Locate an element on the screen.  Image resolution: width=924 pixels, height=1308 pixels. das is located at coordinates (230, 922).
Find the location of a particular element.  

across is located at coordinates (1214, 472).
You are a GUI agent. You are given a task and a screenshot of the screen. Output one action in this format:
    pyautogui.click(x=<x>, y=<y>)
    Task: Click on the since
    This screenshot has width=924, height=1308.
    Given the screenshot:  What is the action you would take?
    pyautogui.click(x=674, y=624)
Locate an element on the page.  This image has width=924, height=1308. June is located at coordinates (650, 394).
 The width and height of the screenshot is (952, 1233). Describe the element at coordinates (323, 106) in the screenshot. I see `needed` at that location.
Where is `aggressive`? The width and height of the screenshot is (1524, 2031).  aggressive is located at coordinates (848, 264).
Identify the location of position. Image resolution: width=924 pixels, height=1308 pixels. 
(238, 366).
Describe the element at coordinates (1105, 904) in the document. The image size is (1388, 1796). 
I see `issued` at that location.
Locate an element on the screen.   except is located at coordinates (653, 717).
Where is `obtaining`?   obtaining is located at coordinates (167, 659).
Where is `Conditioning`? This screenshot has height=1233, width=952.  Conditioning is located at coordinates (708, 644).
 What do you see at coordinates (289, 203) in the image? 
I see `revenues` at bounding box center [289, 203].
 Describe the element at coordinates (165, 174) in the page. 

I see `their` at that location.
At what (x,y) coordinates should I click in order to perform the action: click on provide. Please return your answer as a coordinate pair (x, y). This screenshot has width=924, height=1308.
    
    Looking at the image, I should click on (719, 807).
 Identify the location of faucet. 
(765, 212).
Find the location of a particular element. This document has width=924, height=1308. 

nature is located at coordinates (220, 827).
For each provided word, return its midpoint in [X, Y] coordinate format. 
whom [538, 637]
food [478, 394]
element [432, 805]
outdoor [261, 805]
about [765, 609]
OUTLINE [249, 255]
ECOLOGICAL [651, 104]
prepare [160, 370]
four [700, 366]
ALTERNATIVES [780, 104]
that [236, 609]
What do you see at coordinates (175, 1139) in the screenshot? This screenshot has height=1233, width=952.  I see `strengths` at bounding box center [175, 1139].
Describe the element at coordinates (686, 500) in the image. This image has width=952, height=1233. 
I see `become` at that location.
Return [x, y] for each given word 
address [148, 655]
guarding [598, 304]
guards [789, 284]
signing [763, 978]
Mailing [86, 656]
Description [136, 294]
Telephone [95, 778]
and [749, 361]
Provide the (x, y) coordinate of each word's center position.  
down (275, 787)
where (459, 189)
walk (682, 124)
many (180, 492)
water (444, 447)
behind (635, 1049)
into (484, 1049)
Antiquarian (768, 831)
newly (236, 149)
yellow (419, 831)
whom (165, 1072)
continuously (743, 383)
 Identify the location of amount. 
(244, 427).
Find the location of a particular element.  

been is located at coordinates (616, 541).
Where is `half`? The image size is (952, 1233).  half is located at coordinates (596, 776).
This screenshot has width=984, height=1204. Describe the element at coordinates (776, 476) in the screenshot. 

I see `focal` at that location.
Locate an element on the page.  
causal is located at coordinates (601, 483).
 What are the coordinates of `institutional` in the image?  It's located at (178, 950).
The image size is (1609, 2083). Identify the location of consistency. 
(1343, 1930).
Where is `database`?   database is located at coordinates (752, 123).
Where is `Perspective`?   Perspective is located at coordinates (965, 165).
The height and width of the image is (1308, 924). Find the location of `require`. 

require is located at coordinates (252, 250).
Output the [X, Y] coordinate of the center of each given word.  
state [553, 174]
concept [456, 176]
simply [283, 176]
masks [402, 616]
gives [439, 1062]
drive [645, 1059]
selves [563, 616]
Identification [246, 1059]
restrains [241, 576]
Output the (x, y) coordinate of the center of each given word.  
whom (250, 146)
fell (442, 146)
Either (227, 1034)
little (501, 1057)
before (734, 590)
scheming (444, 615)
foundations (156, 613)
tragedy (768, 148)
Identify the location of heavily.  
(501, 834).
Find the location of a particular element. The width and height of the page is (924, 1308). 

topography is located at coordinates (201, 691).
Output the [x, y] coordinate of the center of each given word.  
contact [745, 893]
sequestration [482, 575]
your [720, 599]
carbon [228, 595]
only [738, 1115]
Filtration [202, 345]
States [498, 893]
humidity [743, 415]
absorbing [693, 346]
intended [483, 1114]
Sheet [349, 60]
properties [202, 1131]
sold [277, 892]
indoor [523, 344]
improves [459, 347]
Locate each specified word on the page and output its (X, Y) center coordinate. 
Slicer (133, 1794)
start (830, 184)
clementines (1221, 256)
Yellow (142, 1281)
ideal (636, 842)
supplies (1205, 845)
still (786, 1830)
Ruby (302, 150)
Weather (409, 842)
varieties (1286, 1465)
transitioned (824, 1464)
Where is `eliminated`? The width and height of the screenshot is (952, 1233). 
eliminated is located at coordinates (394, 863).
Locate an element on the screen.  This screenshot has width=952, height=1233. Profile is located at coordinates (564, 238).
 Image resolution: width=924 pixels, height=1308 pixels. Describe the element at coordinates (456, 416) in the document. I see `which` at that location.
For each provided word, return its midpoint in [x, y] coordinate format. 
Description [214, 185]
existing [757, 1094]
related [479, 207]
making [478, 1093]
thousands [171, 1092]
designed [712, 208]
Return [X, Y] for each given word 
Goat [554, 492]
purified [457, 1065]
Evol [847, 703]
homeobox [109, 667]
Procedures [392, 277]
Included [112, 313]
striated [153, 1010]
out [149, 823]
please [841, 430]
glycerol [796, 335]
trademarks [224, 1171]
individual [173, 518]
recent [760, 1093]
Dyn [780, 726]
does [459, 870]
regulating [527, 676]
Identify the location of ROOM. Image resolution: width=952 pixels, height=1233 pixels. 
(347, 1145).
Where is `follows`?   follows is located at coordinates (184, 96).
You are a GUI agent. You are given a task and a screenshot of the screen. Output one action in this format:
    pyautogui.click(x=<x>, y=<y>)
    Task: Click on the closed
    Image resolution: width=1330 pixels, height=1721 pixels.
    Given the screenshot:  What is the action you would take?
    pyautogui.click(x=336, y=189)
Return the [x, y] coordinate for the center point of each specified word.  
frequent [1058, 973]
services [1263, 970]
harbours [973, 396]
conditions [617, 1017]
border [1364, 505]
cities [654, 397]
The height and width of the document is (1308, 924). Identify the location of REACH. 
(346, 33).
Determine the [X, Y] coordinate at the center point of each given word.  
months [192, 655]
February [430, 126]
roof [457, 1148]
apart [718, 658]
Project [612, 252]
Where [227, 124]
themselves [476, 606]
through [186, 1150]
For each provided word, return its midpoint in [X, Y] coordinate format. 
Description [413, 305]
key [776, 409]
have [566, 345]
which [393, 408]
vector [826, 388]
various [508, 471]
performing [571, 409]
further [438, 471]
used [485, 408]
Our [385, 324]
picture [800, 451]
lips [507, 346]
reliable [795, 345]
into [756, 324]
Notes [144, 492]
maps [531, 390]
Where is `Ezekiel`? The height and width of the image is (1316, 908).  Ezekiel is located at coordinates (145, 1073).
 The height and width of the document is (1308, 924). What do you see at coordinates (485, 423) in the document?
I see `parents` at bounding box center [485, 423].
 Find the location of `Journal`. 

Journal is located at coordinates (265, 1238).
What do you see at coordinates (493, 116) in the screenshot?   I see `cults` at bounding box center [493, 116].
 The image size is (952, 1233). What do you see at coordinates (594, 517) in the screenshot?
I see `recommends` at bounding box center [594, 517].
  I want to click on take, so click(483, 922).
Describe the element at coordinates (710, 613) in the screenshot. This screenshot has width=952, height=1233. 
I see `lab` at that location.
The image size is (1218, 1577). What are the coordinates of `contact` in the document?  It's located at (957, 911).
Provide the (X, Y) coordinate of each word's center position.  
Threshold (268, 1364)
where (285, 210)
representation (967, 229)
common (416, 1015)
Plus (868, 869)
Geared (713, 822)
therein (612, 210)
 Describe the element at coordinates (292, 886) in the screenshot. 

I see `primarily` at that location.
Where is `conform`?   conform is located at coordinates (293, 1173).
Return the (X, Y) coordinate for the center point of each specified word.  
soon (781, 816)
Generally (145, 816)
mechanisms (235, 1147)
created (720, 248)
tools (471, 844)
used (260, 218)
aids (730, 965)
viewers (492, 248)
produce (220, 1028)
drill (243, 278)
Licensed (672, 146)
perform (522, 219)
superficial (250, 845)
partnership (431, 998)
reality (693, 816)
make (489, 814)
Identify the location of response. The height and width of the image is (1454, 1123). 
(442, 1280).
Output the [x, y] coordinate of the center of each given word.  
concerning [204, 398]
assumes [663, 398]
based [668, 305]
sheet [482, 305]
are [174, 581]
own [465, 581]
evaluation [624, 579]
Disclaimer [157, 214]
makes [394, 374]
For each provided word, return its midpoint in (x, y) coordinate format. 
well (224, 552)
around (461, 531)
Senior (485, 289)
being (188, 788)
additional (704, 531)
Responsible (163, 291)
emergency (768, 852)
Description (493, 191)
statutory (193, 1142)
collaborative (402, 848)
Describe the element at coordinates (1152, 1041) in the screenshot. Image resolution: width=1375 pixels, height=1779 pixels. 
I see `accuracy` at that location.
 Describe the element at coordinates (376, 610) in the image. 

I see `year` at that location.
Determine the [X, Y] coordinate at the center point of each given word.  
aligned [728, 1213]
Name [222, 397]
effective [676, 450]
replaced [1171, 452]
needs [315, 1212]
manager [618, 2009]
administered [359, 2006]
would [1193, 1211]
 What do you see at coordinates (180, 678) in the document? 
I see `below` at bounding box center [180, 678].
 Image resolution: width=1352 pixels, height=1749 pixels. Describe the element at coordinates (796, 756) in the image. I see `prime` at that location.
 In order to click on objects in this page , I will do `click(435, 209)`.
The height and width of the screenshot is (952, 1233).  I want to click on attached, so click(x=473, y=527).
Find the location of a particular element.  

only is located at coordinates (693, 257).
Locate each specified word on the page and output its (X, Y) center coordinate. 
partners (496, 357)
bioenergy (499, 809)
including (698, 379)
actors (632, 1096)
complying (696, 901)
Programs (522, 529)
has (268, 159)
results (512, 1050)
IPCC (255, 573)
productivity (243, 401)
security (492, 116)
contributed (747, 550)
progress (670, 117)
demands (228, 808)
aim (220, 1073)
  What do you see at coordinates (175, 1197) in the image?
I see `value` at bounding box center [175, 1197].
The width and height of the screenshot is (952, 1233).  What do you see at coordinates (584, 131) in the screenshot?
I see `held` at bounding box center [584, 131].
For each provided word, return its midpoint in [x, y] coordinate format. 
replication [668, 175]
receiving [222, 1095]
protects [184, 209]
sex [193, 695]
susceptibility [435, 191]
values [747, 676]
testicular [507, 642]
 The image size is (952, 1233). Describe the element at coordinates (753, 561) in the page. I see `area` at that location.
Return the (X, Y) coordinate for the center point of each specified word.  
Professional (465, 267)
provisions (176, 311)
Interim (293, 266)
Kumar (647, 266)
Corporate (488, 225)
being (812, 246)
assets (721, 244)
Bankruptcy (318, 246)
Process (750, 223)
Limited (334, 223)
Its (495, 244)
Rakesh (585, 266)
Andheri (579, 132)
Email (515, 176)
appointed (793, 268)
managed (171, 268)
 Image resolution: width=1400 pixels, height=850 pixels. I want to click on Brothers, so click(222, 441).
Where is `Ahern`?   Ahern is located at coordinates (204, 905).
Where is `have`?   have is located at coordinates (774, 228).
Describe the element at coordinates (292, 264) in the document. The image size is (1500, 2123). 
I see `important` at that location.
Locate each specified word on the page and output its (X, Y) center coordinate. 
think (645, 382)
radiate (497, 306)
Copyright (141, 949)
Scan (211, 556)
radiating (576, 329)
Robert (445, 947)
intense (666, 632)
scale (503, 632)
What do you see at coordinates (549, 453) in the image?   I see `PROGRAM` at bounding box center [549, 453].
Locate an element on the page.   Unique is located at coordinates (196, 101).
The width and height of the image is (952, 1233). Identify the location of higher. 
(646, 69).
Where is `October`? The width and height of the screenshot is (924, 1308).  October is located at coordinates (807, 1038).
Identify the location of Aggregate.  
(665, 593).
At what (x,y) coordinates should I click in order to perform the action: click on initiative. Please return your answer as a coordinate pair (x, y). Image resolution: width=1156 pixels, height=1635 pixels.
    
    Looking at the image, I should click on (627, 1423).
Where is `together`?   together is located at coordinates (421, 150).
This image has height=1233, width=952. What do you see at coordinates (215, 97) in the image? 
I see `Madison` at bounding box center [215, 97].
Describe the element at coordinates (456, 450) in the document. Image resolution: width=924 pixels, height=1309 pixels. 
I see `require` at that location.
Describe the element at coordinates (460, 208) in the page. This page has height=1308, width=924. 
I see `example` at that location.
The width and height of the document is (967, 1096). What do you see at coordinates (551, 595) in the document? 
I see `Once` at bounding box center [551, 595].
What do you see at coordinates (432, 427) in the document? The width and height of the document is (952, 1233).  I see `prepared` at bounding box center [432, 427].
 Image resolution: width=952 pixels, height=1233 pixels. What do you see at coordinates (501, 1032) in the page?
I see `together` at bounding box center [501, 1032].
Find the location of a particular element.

• YOUR TASK: Turn the lines of the records, starting at the line that contains "improves [459, 347]" and ending at the line that contains "cities [654, 397]", into a Markdown table with the columns Row and Line. Give each line its row number, and leave out any blank lines.

• EXERCISE RESPONSE:
| Row | Line |
|---|---|
| 1 | improves [459, 347] |
| 2 | Locate each specified word on the page and output its (X, Y) center coordinate.  |
| 3 | Slicer (133, 1794) |
| 4 | start (830, 184) |
| 5 | clementines (1221, 256) |
| 6 | Yellow (142, 1281) |
| 7 | ideal (636, 842) |
| 8 | supplies (1205, 845) |
| 9 | still (786, 1830) |
| 10 | Ruby (302, 150) |
| 11 | Weather (409, 842) |
| 12 | varieties (1286, 1465) |
| 13 | transitioned (824, 1464) |
| 14 | Where is `eliminated`? The width and height of the screenshot is (952, 1233).  |
| 15 | eliminated is located at coordinates (394, 863). |
| 16 | Locate an element on the screen.  This screenshot has width=952, height=1233. Profile is located at coordinates (564, 238). |
| 17 |  Image resolution: width=924 pixels, height=1308 pixels. Describe the element at coordinates (456, 416) in the document. I see `which` at that location. |
| 18 | For each provided word, return its midpoint in [x, y] coordinate format.  |
| 19 | Description [214, 185] |
| 20 | existing [757, 1094] |
| 21 | related [479, 207] |
| 22 | making [478, 1093] |
| 23 | thousands [171, 1092] |
| 24 | designed [712, 208] |
| 25 | Return [X, Y] for each given word  |
| 26 | Goat [554, 492] |
| 27 | purified [457, 1065] |
| 28 | Evol [847, 703] |
| 29 | homeobox [109, 667] |
| 30 | Procedures [392, 277] |
| 31 | Included [112, 313] |
| 32 | striated [153, 1010] |
| 33 | out [149, 823] |
| 34 | please [841, 430] |
| 35 | glycerol [796, 335] |
| 36 | trademarks [224, 1171] |
| 37 | individual [173, 518] |
| 38 | recent [760, 1093] |
| 39 | Dyn [780, 726] |
| 40 | does [459, 870] |
| 41 | regulating [527, 676] |
| 42 | Identify the location of ROOM. Image resolution: width=952 pixels, height=1233 pixels.  |
| 43 | (347, 1145). |
| 44 | Where is `follows`?   follows is located at coordinates (184, 96). |
| 45 | You are a GUI agent. You are given a task and a screenshot of the screen. Output one action in this format: |
| 46 |     pyautogui.click(x=<x>, y=<y>) |
| 47 |     Task: Click on the closed |
| 48 |     Image resolution: width=1330 pixels, height=1721 pixels. |
| 49 |     Given the screenshot:  What is the action you would take? |
| 50 |     pyautogui.click(x=336, y=189) |
| 51 | Return the [x, y] coordinate for the center point of each specified word.   |
| 52 | frequent [1058, 973] |
| 53 | services [1263, 970] |
| 54 | harbours [973, 396] |
| 55 | conditions [617, 1017] |
| 56 | border [1364, 505] |
| 57 | cities [654, 397] |